Although an embodiment has been described with reference to specific example embodiments, it will be evident that various modifications and changes may be made to these embodiments without departing from the broader spirit and scope of the invention. Accordingly, the specification and drawings are to be regarded in an illustrative rather than a restrictive sense. The accompanying drawings that form a part hereof show by way of illustration, and not of limitation, specific embodiments in which the subject matter may be practiced. The embodiments illustrated are described in sufficient detail to enable those skilled in the art to practice the teachings disclosed herein. Other embodiments may be utilized and derived therefrom, such that structural and logical substitutions and changes may be made without departing from the scope of this disclosure. This Detailed Description, therefore, is not to be taken in a limiting sense, and the scope of various embodiments is defined only by the appended claims, along with the full range of equivalents to which such claims are entitled.
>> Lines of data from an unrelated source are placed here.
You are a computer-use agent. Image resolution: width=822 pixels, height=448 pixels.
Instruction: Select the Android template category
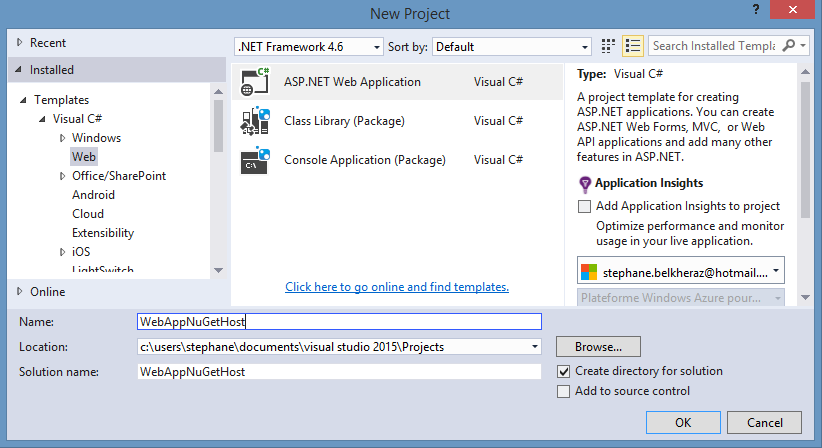[93, 195]
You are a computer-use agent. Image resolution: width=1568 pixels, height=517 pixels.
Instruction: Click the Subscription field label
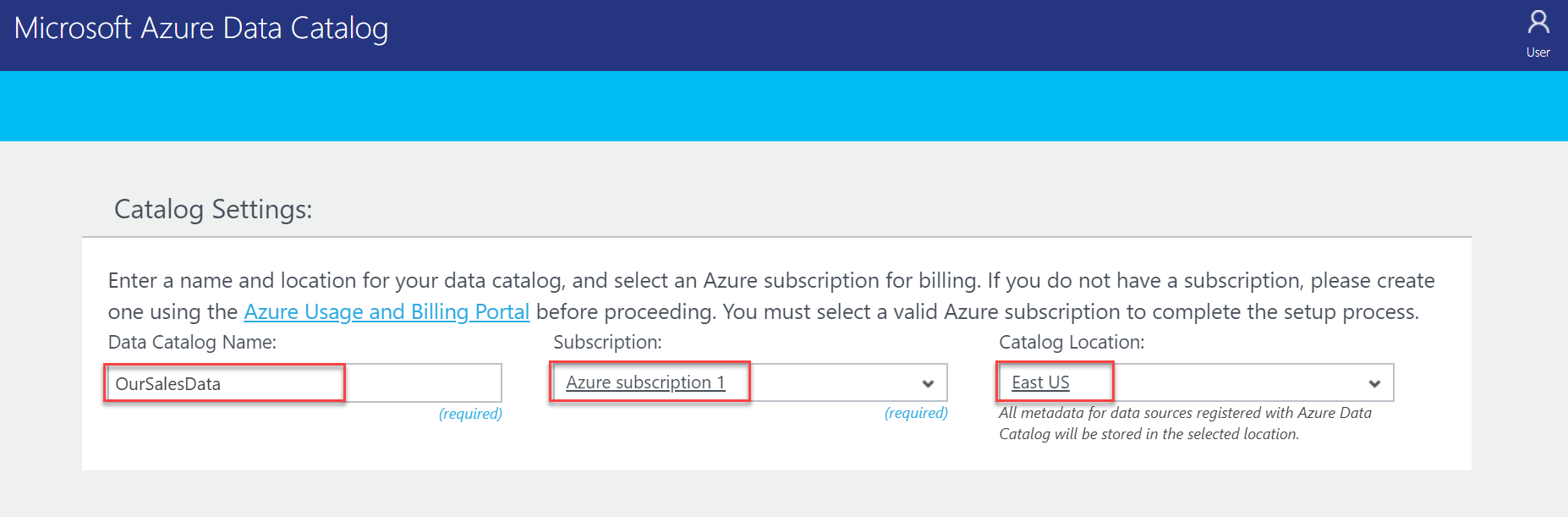(607, 343)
Such embodiments of the inventive subject matter may be referred to herein, individually and/or collectively, by the term “invention” merely for convenience and without intending to voluntarily limit the scope of this application to any single invention or inventive concept if more than one is in fact disclosed. Thus, although specific embodiments have been illustrated and described herein, it should be appreciated that any arrangement calculated to achieve the same purpose may be substituted for the specific embodiments shown. This disclosure is intended to cover any and all adaptations or variations of various embodiments. Combinations of the above embodiments, and other embodiments not specifically described herein, will be apparent to those of skill in the art upon reviewing the above description.